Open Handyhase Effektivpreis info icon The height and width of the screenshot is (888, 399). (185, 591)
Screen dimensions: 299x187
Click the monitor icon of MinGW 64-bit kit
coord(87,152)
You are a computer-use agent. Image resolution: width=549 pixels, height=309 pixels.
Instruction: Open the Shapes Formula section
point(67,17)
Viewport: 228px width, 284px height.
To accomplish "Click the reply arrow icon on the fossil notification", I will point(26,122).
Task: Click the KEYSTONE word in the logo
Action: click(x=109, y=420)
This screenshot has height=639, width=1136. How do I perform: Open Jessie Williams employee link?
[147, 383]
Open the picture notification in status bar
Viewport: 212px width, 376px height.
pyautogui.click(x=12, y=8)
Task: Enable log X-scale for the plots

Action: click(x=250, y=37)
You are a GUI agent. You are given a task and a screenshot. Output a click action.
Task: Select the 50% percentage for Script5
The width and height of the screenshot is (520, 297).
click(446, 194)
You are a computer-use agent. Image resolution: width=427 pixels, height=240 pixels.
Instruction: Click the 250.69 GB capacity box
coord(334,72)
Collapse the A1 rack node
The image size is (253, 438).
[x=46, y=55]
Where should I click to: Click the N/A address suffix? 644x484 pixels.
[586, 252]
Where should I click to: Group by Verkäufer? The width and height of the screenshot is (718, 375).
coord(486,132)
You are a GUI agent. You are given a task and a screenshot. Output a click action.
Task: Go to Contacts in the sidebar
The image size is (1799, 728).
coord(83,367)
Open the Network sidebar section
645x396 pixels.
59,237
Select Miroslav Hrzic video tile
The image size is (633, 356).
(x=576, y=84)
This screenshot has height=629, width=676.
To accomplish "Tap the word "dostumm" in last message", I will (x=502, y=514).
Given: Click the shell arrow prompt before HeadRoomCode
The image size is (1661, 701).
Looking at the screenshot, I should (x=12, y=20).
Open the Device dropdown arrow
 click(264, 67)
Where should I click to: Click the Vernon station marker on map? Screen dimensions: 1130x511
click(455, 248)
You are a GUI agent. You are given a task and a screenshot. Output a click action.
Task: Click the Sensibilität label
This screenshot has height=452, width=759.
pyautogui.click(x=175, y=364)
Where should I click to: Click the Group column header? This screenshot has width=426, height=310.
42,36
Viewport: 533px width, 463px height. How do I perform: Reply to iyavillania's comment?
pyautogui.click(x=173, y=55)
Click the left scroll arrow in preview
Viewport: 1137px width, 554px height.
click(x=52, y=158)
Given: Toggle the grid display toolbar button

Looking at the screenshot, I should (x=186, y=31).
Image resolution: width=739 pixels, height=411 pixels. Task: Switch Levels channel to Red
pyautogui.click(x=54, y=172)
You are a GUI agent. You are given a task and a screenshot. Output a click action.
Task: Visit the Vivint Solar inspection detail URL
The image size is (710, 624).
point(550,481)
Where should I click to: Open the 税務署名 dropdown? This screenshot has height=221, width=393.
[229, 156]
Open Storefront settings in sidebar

Task to carry out = Reproduce each entry above without a single difference.

Answer space =
Open Handyhase Effektivpreis info icon The height and width of the screenshot is (888, 399). (185, 591)
Screen dimensions: 299x187
Click the monitor icon of MinGW 64-bit kit
coord(87,152)
You are a computer-use agent. Image resolution: width=549 pixels, height=309 pixels.
Instruction: Open the Shapes Formula section
point(67,17)
Viewport: 228px width, 284px height.
To accomplish "Click the reply arrow icon on the fossil notification", I will point(26,122).
Task: Click the KEYSTONE word in the logo
Action: click(x=109, y=420)
This screenshot has height=639, width=1136. How do I perform: Open Jessie Williams employee link?
[147, 383]
Open the picture notification in status bar
Viewport: 212px width, 376px height.
pyautogui.click(x=12, y=8)
Task: Enable log X-scale for the plots

Action: click(x=250, y=37)
You are a GUI agent. You are given a task and a screenshot. Output a click action.
Task: Select the 50% percentage for Script5
The width and height of the screenshot is (520, 297).
click(446, 194)
You are a computer-use agent. Image resolution: width=427 pixels, height=240 pixels.
Instruction: Click the 250.69 GB capacity box
coord(334,72)
Collapse the A1 rack node
The image size is (253, 438).
[x=46, y=55]
Where should I click to: Click the N/A address suffix? 644x484 pixels.
[586, 252]
Where should I click to: Group by Verkäufer? The width and height of the screenshot is (718, 375).
coord(486,132)
You are a GUI agent. You are given a task and a screenshot. Output a click action.
Task: Go to Contacts in the sidebar
The image size is (1799, 728).
coord(83,367)
Open the Network sidebar section
645x396 pixels.
59,237
Select Miroslav Hrzic video tile
The image size is (633, 356).
(x=576, y=84)
This screenshot has height=629, width=676.
To accomplish "Tap the word "dostumm" in last message", I will (x=502, y=514).
Given: Click the shell arrow prompt before HeadRoomCode
The image size is (1661, 701).
Looking at the screenshot, I should (x=12, y=20).
Open the Device dropdown arrow
 click(264, 67)
Where should I click to: Click the Vernon station marker on map? Screen dimensions: 1130x511
click(455, 248)
You are a GUI agent. You are given a task and a screenshot. Output a click action.
Task: Click the Sensibilität label
This screenshot has height=452, width=759.
pyautogui.click(x=175, y=364)
Where should I click to: Click the Group column header? This screenshot has width=426, height=310.
42,36
Viewport: 533px width, 463px height. How do I perform: Reply to iyavillania's comment?
pyautogui.click(x=173, y=55)
Click the left scroll arrow in preview
Viewport: 1137px width, 554px height.
click(x=52, y=158)
Given: Toggle the grid display toolbar button

Looking at the screenshot, I should (x=186, y=31).
Image resolution: width=739 pixels, height=411 pixels. Task: Switch Levels channel to Red
pyautogui.click(x=54, y=172)
You are a GUI agent. You are given a task and a screenshot. Output a click action.
Task: Visit the Vivint Solar inspection detail URL
The image size is (710, 624).
point(550,481)
Where should I click to: Open the 税務署名 dropdown? This screenshot has height=221, width=393.
[229, 156]
Open Storefront settings in sidebar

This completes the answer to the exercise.